Josefina is a commune located in the Castellanos Department of Santa Fe Province, in Argentina. It is 130 km from the provincial capital of Santa Fe.

==History==
The Santa Fe Provincial Railway (now, FC Belgrano Cargas) went from Santa Fe through Aurelia, Rafaela, Lehmann, Ataliva, Humberto Primo, Moises Ville, to San Cristobal. Another branch of the same company joined Pilar (Santa Fe), Rafaela, Santa Clara de Saguier, Josefina, as far as San Francisco in the Province of Córdoba.

The first settlers were Mateo Brizio and family, Miguel Visconti and family, Sebastian Aimar, Jorge Aimar. Soon the Burgas, Carle and Rivello families were added.

The commune was officially formed on 19 March 1886. The commune is named after Josefina Rodríguez del Fresno, wife of the founder, Néstor Iriondo.

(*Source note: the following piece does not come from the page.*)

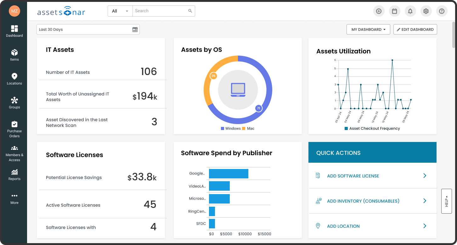This screenshot has height=245, width=457.
Task: Expand the All search filter dropdown
Action: click(120, 11)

Another major feast day is celebrated on August 15 each year.

==Patron saint==
The patron saint is San José. His feast day, named "Tortonose" is celebrated on 19 March yearly.

==Population==
The population of Josefina proper is 1000 inhabitants as of 2001. The village of Acapulco, has approximately 2500 inhabitants while in the rural area there are 450 inhabitants. The remainder are scattered throughout Josefina. Two of the main rural villages are Capilla Votero and Campo Almendra.

==Sports==
The following sports clubs are present in Josefina: Club Dep. Josefina, Club Social Dep. Josefina and Nueva Estrella.

==Radio and television==
There is an FM radio station - 93.5 Radio San José and the television station is Diario Josefinos.